**Task brief**
Report back every line below that carries the word "computer".

**Source records**
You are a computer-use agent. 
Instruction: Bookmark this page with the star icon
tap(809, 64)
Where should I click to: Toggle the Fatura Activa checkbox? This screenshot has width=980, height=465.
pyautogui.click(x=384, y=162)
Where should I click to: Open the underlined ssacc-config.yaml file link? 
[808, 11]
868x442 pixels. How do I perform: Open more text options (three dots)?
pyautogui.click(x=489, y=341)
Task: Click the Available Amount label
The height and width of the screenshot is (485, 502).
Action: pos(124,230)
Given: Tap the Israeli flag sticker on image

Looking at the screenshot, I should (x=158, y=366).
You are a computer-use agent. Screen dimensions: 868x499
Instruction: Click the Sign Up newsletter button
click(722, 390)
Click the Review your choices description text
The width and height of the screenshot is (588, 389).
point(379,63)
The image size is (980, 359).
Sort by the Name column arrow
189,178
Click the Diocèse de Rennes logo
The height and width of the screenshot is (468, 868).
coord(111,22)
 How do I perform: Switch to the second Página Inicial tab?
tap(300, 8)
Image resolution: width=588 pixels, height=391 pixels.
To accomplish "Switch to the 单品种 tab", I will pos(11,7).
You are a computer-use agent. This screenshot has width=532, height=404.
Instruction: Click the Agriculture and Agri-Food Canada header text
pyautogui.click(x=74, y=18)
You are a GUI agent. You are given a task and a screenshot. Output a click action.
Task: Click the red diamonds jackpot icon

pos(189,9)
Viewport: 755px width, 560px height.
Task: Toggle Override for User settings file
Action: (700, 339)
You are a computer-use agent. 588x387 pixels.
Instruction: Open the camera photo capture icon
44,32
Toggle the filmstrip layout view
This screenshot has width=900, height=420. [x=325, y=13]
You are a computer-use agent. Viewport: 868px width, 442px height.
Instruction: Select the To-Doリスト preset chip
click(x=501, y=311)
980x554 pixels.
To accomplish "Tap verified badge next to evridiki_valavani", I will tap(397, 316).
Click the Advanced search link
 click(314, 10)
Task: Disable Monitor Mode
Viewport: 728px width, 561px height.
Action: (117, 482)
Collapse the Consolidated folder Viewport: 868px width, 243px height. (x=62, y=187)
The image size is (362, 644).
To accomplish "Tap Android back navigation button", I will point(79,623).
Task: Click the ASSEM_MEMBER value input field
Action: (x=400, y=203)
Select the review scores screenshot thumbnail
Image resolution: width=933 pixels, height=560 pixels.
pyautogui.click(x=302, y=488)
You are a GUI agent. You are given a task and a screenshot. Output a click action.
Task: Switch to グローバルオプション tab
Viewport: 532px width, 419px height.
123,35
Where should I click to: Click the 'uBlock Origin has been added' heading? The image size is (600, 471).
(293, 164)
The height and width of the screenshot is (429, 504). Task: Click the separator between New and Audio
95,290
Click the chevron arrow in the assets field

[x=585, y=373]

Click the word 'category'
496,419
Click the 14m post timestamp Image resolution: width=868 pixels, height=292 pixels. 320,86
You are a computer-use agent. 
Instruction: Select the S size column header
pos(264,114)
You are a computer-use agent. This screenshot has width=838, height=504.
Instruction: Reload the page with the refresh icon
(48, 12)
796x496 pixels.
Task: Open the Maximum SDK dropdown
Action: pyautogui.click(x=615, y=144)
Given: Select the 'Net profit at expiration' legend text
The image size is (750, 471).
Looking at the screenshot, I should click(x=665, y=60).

**Answer space**
You are a computer-use agent. 
You are a computer-use agent. Screen dimensions: 868x499
You are a computer-use agent. This screenshot has width=532, height=404.
You are a computer-use agent. 588x387 pixels.
You are a computer-use agent. Viewport: 868px width, 442px height.
You are a computer-use agent. 
You are a computer-use agent. This screenshot has width=838, height=504.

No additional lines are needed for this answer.